Après 44 jours de guerre au Karabakh entre l’Arménie et l’Azerbaïdjan, on a assisté à une accélération des opérations militaires, un tir accidentel d’un hélicoptère russe et enfin la signature d’un accord pour mettre fin aux hostilités. Les troupes russes seront déployées dans la zone de conflit.

Militairement, les lignes de défense arméniennes du front sud se sont effondrées. Après que les forces armées azerbaïdjanaises aient réussi à s’introduire par effraction depuis le coin le plus au sud du front, elles ont avancé dans des zones plates près de la rivière Arax. Sous le couvert de leur domination aérienne grâce aux drones israéliens et turcs modernes, les forces azerbaïdjanaises ont atteint près de l’autoroute Lachin-Stepanakert, la principale liaison routière entre le Karabakh et l’Arménie. Après quatre jours de batailles féroces, le président azerbaïdjanais Ilham Aliyev a annoncé dans un discours télévisé de Bakou le 8 novembre que ses forces avaient pris la ville symbolique de Shushi / Shusha.
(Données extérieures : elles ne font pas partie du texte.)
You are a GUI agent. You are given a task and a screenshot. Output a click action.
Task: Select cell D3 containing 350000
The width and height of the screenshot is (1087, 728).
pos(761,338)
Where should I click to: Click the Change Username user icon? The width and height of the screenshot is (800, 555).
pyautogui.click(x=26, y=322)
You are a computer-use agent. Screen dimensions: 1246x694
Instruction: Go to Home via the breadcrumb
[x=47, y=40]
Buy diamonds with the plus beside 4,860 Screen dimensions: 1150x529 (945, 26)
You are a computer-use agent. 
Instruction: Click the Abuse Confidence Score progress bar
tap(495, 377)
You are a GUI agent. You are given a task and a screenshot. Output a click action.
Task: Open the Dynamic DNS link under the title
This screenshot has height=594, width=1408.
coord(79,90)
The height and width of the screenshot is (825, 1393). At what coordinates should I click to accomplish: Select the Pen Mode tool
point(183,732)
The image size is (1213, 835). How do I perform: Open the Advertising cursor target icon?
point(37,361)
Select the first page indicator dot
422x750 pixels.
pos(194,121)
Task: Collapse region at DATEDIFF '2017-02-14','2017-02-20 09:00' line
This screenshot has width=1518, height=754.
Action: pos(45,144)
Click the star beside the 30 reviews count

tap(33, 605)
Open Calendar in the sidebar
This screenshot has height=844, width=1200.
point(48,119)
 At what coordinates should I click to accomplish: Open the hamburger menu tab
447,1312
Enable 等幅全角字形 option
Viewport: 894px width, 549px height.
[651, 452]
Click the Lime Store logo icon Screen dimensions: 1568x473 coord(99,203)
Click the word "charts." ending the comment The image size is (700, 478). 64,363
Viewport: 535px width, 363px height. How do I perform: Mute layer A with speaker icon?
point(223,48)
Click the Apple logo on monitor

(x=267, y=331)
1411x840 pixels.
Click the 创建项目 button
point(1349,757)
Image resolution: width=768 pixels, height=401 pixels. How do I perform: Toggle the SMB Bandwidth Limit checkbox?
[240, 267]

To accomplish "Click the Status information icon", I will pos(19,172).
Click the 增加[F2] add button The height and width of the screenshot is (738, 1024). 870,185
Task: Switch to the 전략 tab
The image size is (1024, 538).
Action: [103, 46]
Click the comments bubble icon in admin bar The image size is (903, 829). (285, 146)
Il y a eu des nouvelles alarmantes sur le sort des civils arméniens laissés dans les villes et villages envahis par les forces azerbaïdjanaises.

Le pari de l’alliance Bakou-Ankara a fonctionné. Sous le couvert d’une pandémie mondiale, et alors que l’attention du monde est tournée vers les élections présidentielles américaines, une solution militaire a été imposée au conflit du Karabakh. Les progrès militaires rapides de l’Azerbaïdjan ont fait ses points faibles sans conséquences: la participation des forces turques à une guerre en pays post-soviétique pour la première fois et le déploiement de plusieurs milliers de mercenaires islamistes.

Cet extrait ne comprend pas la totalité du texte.